> What the exercise asks: Beginning at the line containing "Screen dimensions: 2426x1466" in the material below and ending at the line containing "You are a GUI", return each line exactly and add nothing.
-------- Working data --------
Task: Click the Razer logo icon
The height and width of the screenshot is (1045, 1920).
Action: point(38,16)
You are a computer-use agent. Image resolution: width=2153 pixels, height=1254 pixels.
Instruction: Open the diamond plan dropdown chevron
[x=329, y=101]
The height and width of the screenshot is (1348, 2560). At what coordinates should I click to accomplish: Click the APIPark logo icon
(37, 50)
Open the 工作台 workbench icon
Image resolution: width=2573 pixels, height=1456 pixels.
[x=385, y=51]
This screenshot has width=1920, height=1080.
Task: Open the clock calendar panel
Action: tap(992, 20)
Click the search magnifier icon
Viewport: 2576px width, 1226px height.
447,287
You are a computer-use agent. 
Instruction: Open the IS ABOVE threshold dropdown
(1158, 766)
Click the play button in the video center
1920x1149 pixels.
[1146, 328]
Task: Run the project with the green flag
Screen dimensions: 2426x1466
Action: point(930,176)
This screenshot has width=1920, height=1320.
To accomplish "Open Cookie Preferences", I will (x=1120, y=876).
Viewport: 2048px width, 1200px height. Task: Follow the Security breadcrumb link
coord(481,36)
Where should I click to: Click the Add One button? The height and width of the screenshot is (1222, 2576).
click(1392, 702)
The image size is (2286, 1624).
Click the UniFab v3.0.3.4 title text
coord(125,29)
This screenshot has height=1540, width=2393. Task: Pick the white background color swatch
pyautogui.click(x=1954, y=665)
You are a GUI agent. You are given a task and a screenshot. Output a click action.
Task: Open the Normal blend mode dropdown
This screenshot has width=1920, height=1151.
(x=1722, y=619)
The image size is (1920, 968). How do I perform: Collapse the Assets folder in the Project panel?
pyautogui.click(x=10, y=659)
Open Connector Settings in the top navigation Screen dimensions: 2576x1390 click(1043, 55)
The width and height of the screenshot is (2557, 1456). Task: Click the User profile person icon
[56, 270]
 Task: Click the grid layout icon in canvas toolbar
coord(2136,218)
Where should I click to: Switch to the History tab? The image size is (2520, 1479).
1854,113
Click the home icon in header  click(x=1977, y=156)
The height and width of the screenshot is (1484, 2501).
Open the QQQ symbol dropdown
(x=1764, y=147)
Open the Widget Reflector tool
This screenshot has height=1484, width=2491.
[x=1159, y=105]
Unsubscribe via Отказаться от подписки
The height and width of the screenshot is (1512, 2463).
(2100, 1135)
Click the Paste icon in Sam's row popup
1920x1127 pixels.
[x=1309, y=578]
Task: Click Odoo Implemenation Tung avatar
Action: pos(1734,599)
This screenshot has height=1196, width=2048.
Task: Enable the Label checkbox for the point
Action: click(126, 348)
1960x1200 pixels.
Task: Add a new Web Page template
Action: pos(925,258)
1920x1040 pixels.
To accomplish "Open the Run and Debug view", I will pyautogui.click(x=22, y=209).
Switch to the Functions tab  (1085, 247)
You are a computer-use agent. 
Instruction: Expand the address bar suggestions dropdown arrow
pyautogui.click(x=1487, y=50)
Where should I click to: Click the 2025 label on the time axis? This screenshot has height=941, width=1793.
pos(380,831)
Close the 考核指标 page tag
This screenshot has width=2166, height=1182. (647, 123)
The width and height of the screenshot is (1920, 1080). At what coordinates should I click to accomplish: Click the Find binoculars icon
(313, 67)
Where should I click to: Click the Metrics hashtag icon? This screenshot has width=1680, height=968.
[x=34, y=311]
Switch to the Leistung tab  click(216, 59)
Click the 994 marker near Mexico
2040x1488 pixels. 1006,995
--------
> Result:
Screen dimensions: 2426x1466
Action: point(930,176)
This screenshot has width=1920, height=1320.
To accomplish "Open Cookie Preferences", I will (x=1120, y=876).
Viewport: 2048px width, 1200px height. Task: Follow the Security breadcrumb link
coord(481,36)
Where should I click to: Click the Add One button? The height and width of the screenshot is (1222, 2576).
click(1392, 702)
The image size is (2286, 1624).
Click the UniFab v3.0.3.4 title text
coord(125,29)
This screenshot has height=1540, width=2393. Task: Pick the white background color swatch
pyautogui.click(x=1954, y=665)
You are a GUI agent. You are given a task and a screenshot. Output a click action.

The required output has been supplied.